__Okuma parçası__.
Bir an, şu andaki çalıştığınız iş ortamına, ilk girişten önceki halinizi hatırlamaya çalışalım mı? Nasıl mücadeleler vermiştiniz, öyle değil mi? Zamanınızı ve iş tecrübelerinizi, emeğinizi, bilginizi, becerinizi satıp, ailenizin veya kendinizin, maddi ve manevi geleceğini güvence altına alabilmek için... Peki, aynı iş ortamında kaç yıldır sürekli çalıştınız veya halen çalışmaktasınız? Evet, çalıştık, çalıştık, çalıştık... Halen, aynı iş ortamında çalışıyor ve önemli mücadeleler veriyor olabiliriz, öyle değil mi? Sonunda emeklilik bir gün gelecek ve kapıya dayanacak... Şu an benim gibi emekli olduğunuz halde, mecburen tekrar çalışmak, çalışmak, çalışmak, durumunda kalmak, nasıl bir duygu olabilir, size göre? Başkalarına ( bireysel veya Bayi olarak ) çalışmak, hizmet etmek, çek, senet, tahsilat, müşteri riski, emeklilik riski, rekabet, iş yerindeki kariyer mücadeleleri, trafik, müşteri stresi, v.b. daha bir çok olağan stresler... O kadar çok ki...



İş ortamlarında birçok kişiyi tanıdık. Birçok sanal dostumuz oldu... Kaç kişi iş arkadaşımız olarak şu an yanınızda? Kaç kişi maddi veya manevi kazanç sağlıyor bize veya biz sağlayabiliyoruz, o sanal dostlarımıza?


“Gelecek de, bir gün gelecek...” Şu an sahip olduğumuz işlerimiz ve getirileri, bir gün mutlaka ama mutlaka yok olacak veya çalıştığınız iş yeri durumuna, iş değişikliğinize göre, geliriniz azalıyor da olabilir, öyle değil mi?

__İstenen görev 1__.
Aşağıdaki (a), (b) ve (c) ifadelerinin okuma parçasıyla uyuşup uyuşmadığını belirtin. Her biri için "Evet" ya da "Hayır" deyin ve karara götüren sözleri parçadan birebir alıntılayın.
(a) Yazar emeklidir.
(b) Şu an sahip olunan işler ve getirileri kalıcıdır.
(c) İş ortamlarında kimse tanınmamıştır.
__İstenen görev 2__.
Okuma parçasında "İş ortamlarında birçok" sözlerini içeren yerle başlayıp "olabilir, öyle değil mi?" sözleriyle biten bölümü birebir kopyalayın.

__Verilen veriler__.
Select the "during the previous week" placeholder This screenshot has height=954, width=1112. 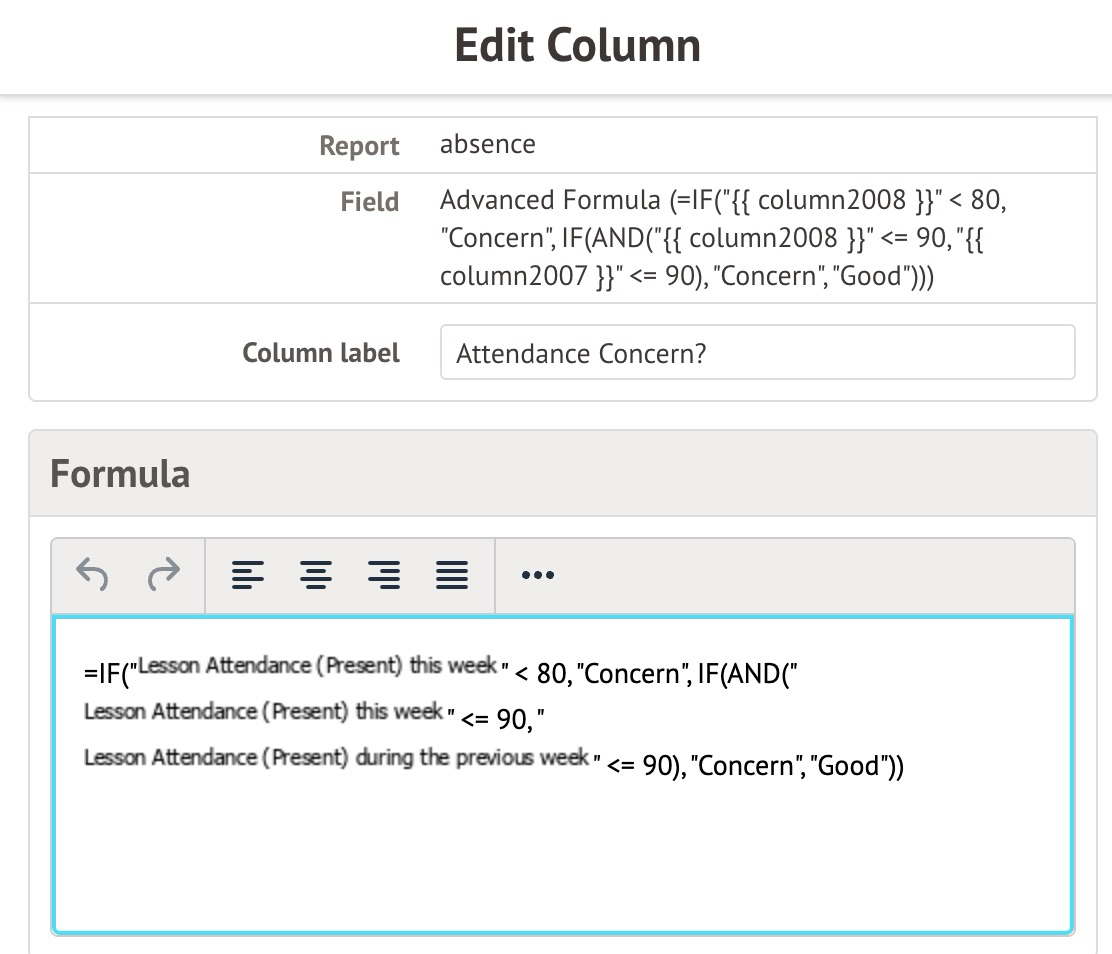pos(336,758)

__Tam çözüm 1__.
(a) Evet: "Şu an benim gibi emekli olduğunuz halde"
(b) Hayır: "bir gün mutlaka ama mutlaka yok olacak"
(c) Hayır: "İş ortamlarında birçok kişiyi tanıdık."

__Tam çözüm 2__.
İş ortamlarında birçok kişiyi tanıdık. Birçok sanal dostumuz oldu... Kaç kişi iş arkadaşımız olarak şu an yanınızda? Kaç kişi maddi veya manevi kazanç sağlıyor bize veya biz sağlayabiliyoruz, o sanal dostlarımıza?


“Gelecek de, bir gün gelecek...” Şu an sahip olduğumuz işlerimiz ve getirileri, bir gün mutlaka ama mutlaka yok olacak veya çalıştığınız iş yeri durumuna, iş değişikliğinize göre, geliriniz azalıyor da olabilir, öyle değil mi?